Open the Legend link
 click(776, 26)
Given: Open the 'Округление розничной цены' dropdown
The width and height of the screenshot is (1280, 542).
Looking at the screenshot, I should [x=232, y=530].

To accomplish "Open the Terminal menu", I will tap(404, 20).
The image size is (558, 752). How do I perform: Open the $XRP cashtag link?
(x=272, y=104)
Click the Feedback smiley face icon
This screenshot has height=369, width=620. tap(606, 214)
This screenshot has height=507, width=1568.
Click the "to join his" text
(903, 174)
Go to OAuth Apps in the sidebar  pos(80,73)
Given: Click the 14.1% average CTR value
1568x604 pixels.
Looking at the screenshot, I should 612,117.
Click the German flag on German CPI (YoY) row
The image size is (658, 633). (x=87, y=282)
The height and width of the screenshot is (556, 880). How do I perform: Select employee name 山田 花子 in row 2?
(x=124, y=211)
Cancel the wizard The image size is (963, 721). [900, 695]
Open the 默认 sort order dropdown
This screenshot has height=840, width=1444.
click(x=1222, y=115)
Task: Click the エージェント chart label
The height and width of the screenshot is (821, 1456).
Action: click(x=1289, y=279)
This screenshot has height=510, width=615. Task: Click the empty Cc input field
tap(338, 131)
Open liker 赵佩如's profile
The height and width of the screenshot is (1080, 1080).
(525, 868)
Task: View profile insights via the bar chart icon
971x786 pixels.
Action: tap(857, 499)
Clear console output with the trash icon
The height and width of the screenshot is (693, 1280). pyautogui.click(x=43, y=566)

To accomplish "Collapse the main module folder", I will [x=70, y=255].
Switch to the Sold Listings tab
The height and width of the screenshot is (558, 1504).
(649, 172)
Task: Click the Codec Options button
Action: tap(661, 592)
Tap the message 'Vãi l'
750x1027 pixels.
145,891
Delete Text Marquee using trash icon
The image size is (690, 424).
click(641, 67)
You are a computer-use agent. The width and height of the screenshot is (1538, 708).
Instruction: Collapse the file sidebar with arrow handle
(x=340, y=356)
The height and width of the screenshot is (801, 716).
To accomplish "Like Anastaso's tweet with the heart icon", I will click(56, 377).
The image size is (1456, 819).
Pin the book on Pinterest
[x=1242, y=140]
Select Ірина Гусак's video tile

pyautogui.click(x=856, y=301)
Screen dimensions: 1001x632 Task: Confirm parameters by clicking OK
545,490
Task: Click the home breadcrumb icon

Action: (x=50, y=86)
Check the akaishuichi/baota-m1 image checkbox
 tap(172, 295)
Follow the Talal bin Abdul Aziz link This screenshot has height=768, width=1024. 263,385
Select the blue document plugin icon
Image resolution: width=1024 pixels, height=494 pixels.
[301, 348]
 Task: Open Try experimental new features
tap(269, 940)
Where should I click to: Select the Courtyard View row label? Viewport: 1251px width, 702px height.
====================
Please extract exactly, and only, the lines from the line containing "Task: View profile" through the last line of the records.

Task: View profile insights via the bar chart icon
971x786 pixels.
Action: tap(857, 499)
Clear console output with the trash icon
The height and width of the screenshot is (693, 1280). pyautogui.click(x=43, y=566)

To accomplish "Collapse the main module folder", I will [x=70, y=255].
Switch to the Sold Listings tab
The height and width of the screenshot is (558, 1504).
(649, 172)
Task: Click the Codec Options button
Action: tap(661, 592)
Tap the message 'Vãi l'
750x1027 pixels.
145,891
Delete Text Marquee using trash icon
The image size is (690, 424).
click(641, 67)
You are a computer-use agent. The width and height of the screenshot is (1538, 708).
Instruction: Collapse the file sidebar with arrow handle
(x=340, y=356)
The height and width of the screenshot is (801, 716).
To accomplish "Like Anastaso's tweet with the heart icon", I will click(56, 377).
The image size is (1456, 819).
Pin the book on Pinterest
[x=1242, y=140]
Select Ірина Гусак's video tile

pyautogui.click(x=856, y=301)
Screen dimensions: 1001x632 Task: Confirm parameters by clicking OK
545,490
Task: Click the home breadcrumb icon

Action: (x=50, y=86)
Check the akaishuichi/baota-m1 image checkbox
 tap(172, 295)
Follow the Talal bin Abdul Aziz link This screenshot has height=768, width=1024. 263,385
Select the blue document plugin icon
Image resolution: width=1024 pixels, height=494 pixels.
[301, 348]
 Task: Open Try experimental new features
tap(269, 940)
Where should I click to: Select the Courtyard View row label? Viewport: 1251px width, 702px height.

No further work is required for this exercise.